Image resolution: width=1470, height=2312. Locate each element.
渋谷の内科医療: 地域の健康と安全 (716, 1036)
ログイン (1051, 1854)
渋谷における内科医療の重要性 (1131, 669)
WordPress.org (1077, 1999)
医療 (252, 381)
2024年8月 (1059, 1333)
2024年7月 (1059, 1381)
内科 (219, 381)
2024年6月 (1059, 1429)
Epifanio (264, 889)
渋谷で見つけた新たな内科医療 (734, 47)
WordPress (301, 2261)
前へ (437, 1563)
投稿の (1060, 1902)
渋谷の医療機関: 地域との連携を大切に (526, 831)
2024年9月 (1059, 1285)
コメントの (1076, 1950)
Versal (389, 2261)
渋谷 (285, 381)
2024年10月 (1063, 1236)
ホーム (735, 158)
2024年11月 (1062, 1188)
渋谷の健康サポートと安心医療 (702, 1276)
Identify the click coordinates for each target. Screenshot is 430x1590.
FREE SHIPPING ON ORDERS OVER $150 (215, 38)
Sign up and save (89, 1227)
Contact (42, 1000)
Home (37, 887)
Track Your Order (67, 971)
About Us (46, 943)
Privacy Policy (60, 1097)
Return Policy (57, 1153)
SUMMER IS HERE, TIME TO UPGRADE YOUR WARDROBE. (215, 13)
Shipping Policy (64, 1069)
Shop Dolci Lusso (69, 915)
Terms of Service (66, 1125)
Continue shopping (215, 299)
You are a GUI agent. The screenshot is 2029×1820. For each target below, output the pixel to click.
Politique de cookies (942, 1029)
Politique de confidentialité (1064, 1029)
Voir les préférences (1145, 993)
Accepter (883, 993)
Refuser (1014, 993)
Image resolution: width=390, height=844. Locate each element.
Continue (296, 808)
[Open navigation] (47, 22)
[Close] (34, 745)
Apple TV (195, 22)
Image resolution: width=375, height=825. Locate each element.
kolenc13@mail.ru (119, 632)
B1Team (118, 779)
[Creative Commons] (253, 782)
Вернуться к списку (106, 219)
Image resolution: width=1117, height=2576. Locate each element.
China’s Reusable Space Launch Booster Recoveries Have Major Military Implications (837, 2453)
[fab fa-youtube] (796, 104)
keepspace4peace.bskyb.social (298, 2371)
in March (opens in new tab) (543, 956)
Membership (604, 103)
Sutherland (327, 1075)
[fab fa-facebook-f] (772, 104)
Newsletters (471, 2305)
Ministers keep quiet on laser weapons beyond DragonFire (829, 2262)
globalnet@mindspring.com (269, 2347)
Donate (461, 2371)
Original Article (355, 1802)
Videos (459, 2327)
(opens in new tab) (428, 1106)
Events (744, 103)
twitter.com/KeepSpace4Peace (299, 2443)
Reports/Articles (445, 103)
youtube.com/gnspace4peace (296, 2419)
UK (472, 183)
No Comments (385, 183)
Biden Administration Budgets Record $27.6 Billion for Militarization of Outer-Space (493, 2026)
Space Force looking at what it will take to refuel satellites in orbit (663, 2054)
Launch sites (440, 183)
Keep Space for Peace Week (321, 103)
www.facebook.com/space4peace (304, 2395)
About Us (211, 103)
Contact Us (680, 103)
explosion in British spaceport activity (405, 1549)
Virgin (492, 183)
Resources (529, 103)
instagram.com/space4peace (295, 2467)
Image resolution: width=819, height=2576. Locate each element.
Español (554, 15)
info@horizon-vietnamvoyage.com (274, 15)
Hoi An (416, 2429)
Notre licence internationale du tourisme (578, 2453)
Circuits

▬▬▬

### Your goal
Verbatim reproduction of the entries is required.

### Result
Image resolution: width=1470, height=2312. Locate each element.
渋谷の内科医療: 地域の健康と安全 (716, 1036)
ログイン (1051, 1854)
渋谷における内科医療の重要性 (1131, 669)
WordPress.org (1077, 1999)
医療 (252, 381)
2024年8月 (1059, 1333)
2024年7月 (1059, 1381)
内科 (219, 381)
2024年6月 (1059, 1429)
Epifanio (264, 889)
渋谷で見つけた新たな内科医療 (734, 47)
WordPress (301, 2261)
前へ (437, 1563)
投稿の (1060, 1902)
渋谷の医療機関: 地域との連携を大切に (526, 831)
2024年9月 (1059, 1285)
コメントの (1076, 1950)
Versal (389, 2261)
渋谷 (285, 381)
2024年10月 (1063, 1236)
ホーム (735, 158)
2024年11月 (1062, 1188)
渋谷の健康サポートと安心医療 (702, 1276)
Identify the click coordinates for each target. Screenshot is 430x1590.
FREE SHIPPING ON ORDERS OVER $150 (215, 38)
Sign up and save (89, 1227)
Contact (42, 1000)
Home (37, 887)
Track Your Order (67, 971)
About Us (46, 943)
Privacy Policy (60, 1097)
Return Policy (57, 1153)
SUMMER IS HERE, TIME TO UPGRADE YOUR WARDROBE. (215, 13)
Shipping Policy (64, 1069)
Shop Dolci Lusso (69, 915)
Terms of Service (66, 1125)
Continue shopping (215, 299)
You are a GUI agent. The screenshot is 2029×1820. For each target below, output the pixel to click.
Politique de cookies (942, 1029)
Politique de confidentialité (1064, 1029)
Voir les préférences (1145, 993)
Accepter (883, 993)
Refuser (1014, 993)
Image resolution: width=390, height=844. Locate each element.
Continue (296, 808)
[Open navigation] (47, 22)
[Close] (34, 745)
Apple TV (195, 22)
Image resolution: width=375, height=825. Locate each element.
kolenc13@mail.ru (119, 632)
B1Team (118, 779)
[Creative Commons] (253, 782)
Вернуться к списку (106, 219)
Image resolution: width=1117, height=2576. Locate each element.
China’s Reusable Space Launch Booster Recoveries Have Major Military Implications (837, 2453)
[fab fa-youtube] (796, 104)
keepspace4peace.bskyb.social (298, 2371)
in March (opens in new tab) (543, 956)
Membership (604, 103)
Sutherland (327, 1075)
[fab fa-facebook-f] (772, 104)
Newsletters (471, 2305)
Ministers keep quiet on laser weapons beyond DragonFire (829, 2262)
globalnet@mindspring.com (269, 2347)
Donate (461, 2371)
Original Article (355, 1802)
Videos (459, 2327)
(opens in new tab) (428, 1106)
Events (744, 103)
twitter.com/KeepSpace4Peace (299, 2443)
Reports/Articles (445, 103)
youtube.com/gnspace4peace (296, 2419)
UK (472, 183)
No Comments (385, 183)
Biden Administration Budgets Record $27.6 Billion for Militarization of Outer-Space (493, 2026)
Space Force looking at what it will take to refuel satellites in orbit (663, 2054)
Launch sites (440, 183)
Keep Space for Peace Week (321, 103)
www.facebook.com/space4peace (304, 2395)
About Us (211, 103)
Contact Us (680, 103)
explosion in British spaceport activity (405, 1549)
Virgin (492, 183)
Resources (529, 103)
instagram.com/space4peace (295, 2467)
Image resolution: width=819, height=2576. Locate each element.
Español (554, 15)
info@horizon-vietnamvoyage.com (274, 15)
Hoi An (416, 2429)
Notre licence internationale du tourisme (578, 2453)
Circuits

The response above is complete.